▸ **Données**:
◆ ◆ ◆ ◆ ◆

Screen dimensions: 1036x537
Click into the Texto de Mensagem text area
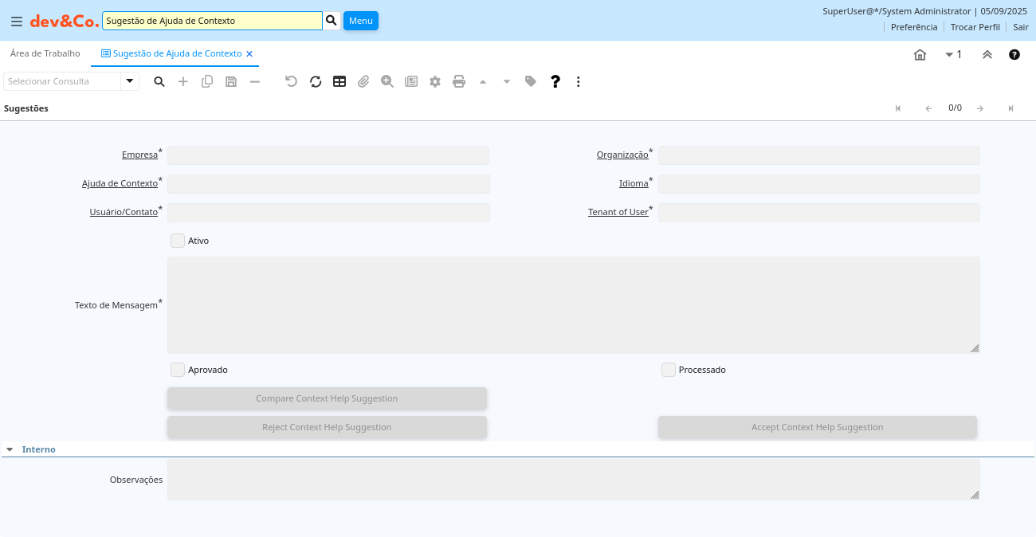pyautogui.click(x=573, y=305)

◆ ◆ ◆ ◆ ◆

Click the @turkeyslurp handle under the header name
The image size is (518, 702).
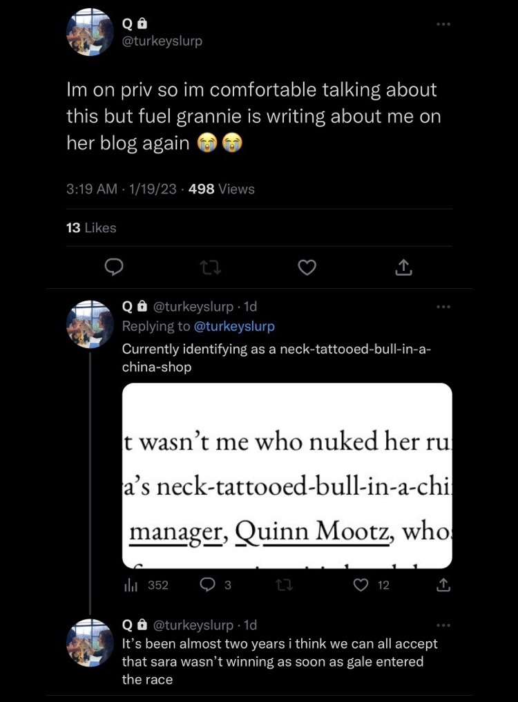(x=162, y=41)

◆ ◆ ◆ ◆ ◆

▸ **Objectif**: Modifiez la liste de la ligne contenant "Click the @turkeyslurp" à celle contenant "(x=162, y=41)" en remplaçant "handle" par "username", sans rien changer d'autre. Ne reproduisez que ces lignes et laissez les images de côté.

▸ **Corrigé**:
Click the @turkeyslurp username under the header name
The image size is (518, 702).
(x=162, y=41)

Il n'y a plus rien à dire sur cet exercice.